Records for the task

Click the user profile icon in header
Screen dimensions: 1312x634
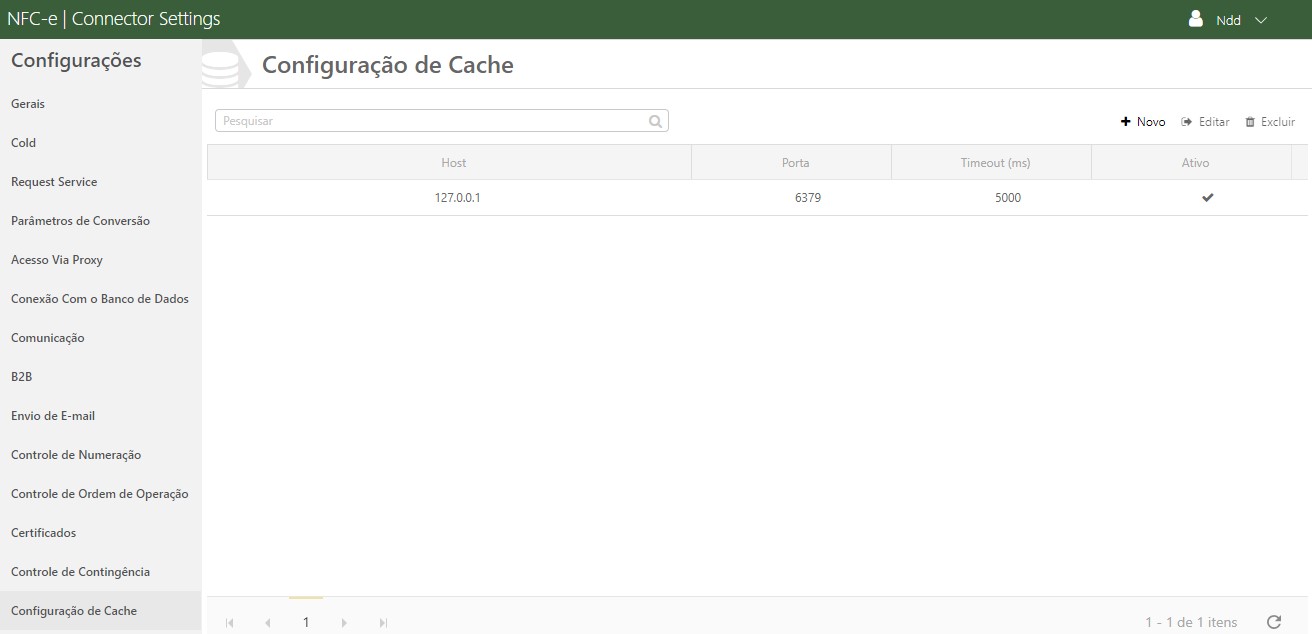coord(1195,18)
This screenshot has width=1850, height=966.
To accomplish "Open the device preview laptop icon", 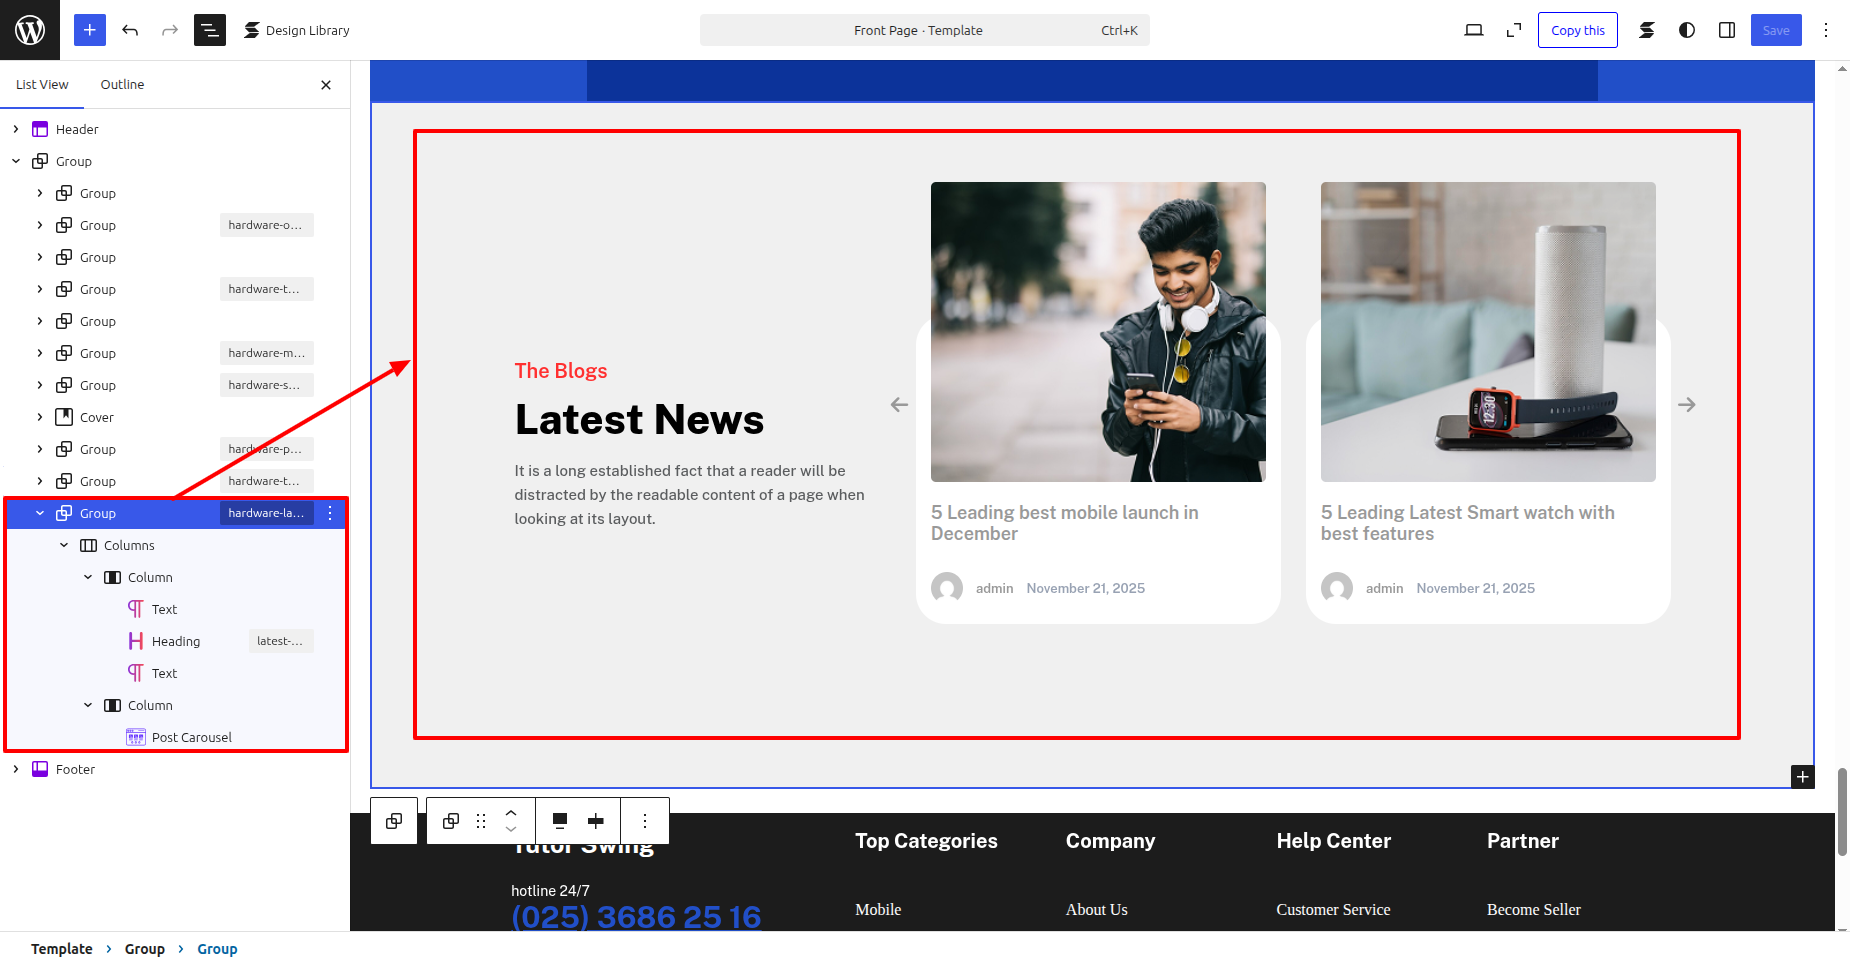I will point(1473,30).
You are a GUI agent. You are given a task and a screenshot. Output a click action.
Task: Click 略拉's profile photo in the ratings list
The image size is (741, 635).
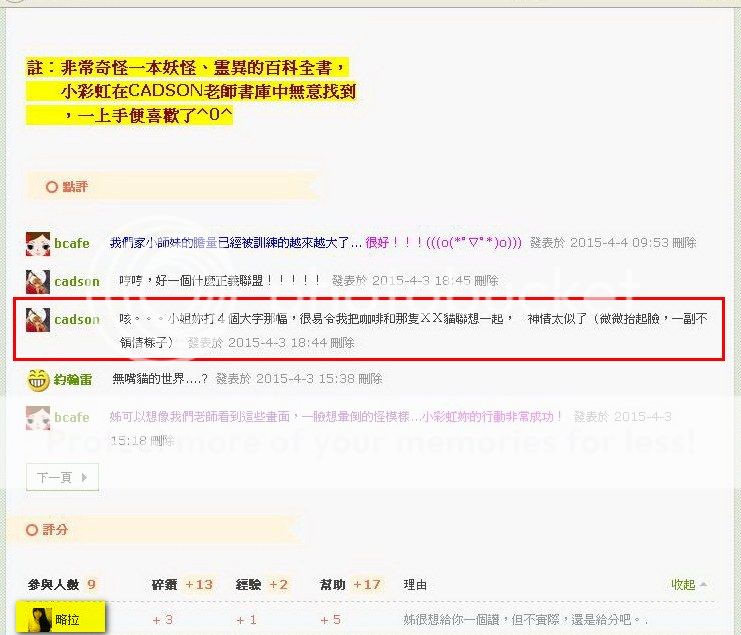pyautogui.click(x=32, y=620)
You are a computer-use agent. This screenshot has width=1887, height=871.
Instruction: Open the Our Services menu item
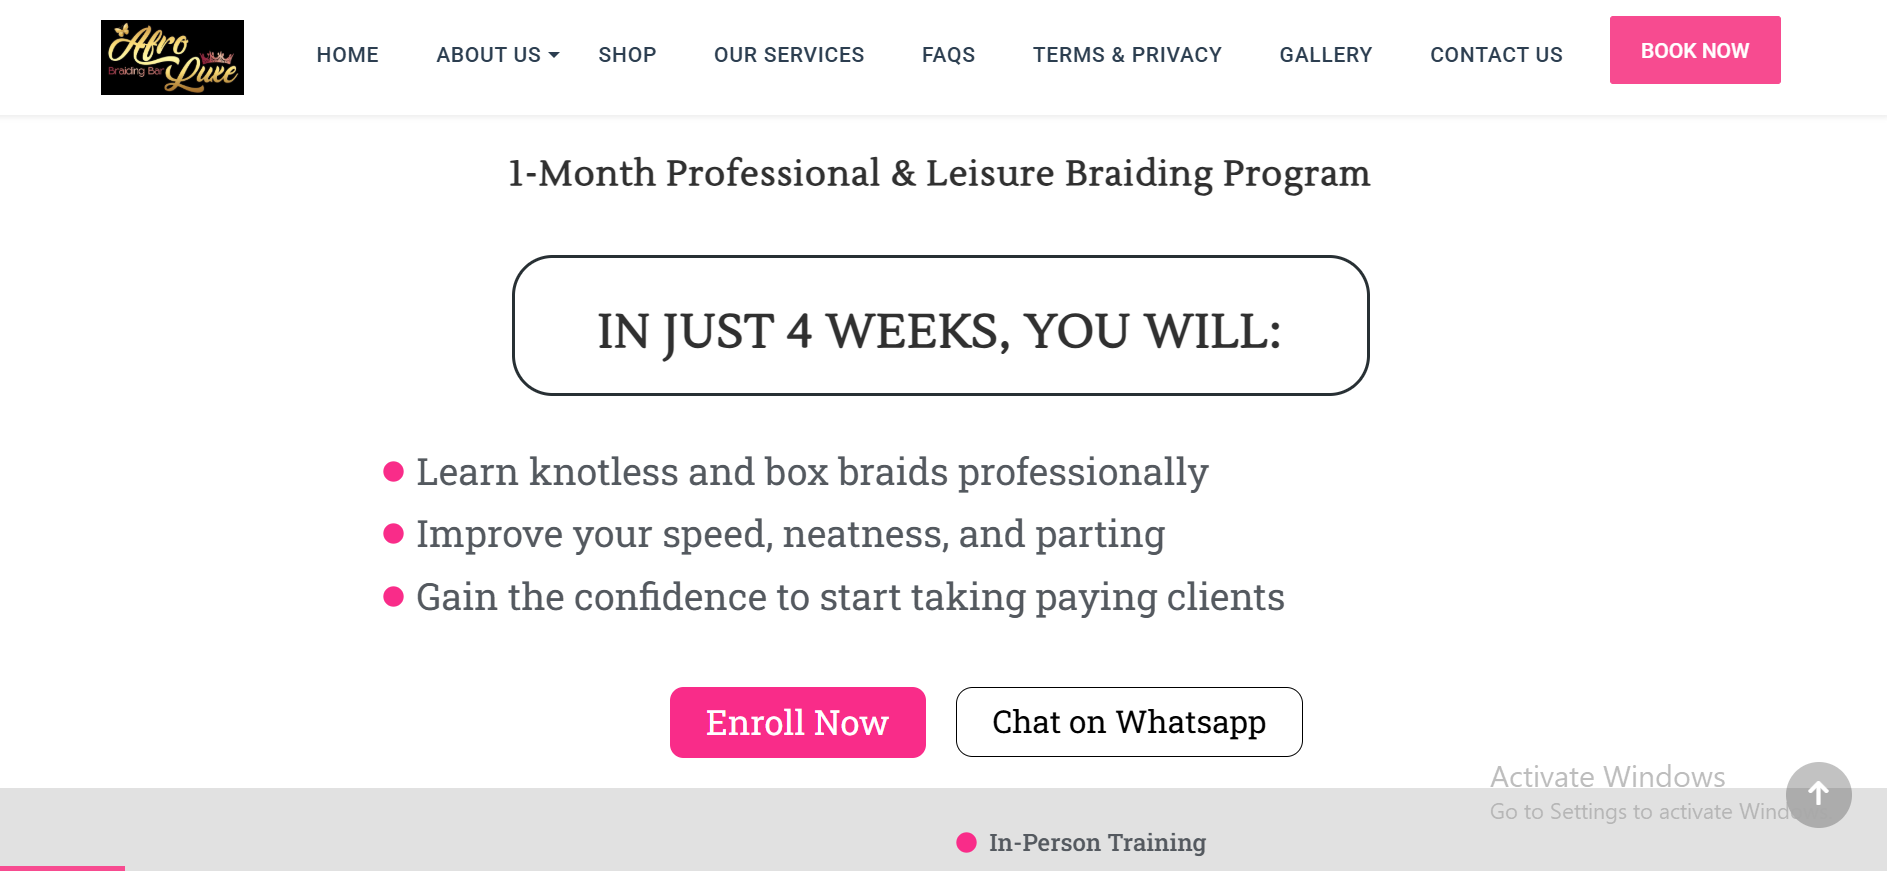789,55
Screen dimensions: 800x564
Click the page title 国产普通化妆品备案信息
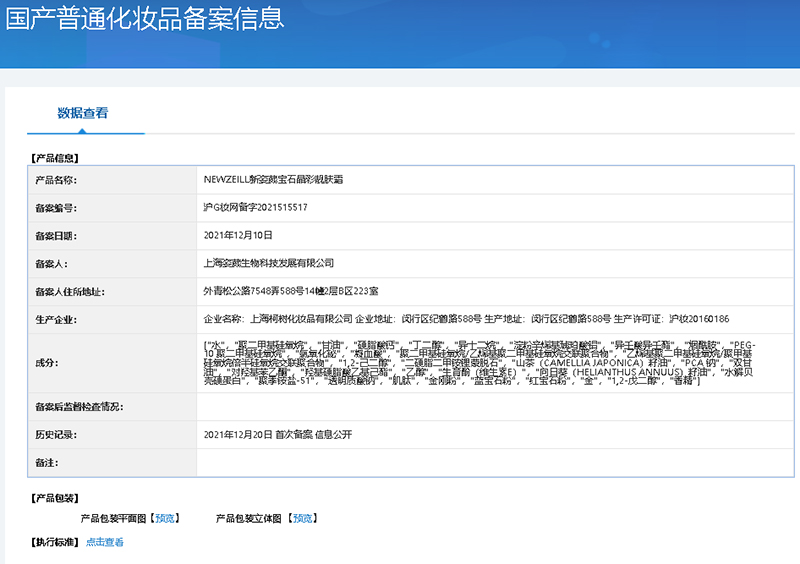click(144, 19)
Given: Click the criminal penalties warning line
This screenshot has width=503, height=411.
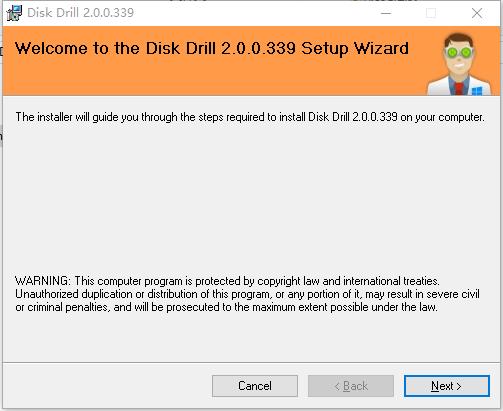Looking at the screenshot, I should click(x=226, y=307).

Task description
Please print the lines of the listing above exactly, starting at the line that contains "Given: Click the" and ending at the end of the listing. Leave the pictures out of your answer.

Output below
Given: Click the criminal penalties warning line
This screenshot has width=503, height=411.
Looking at the screenshot, I should click(x=226, y=307).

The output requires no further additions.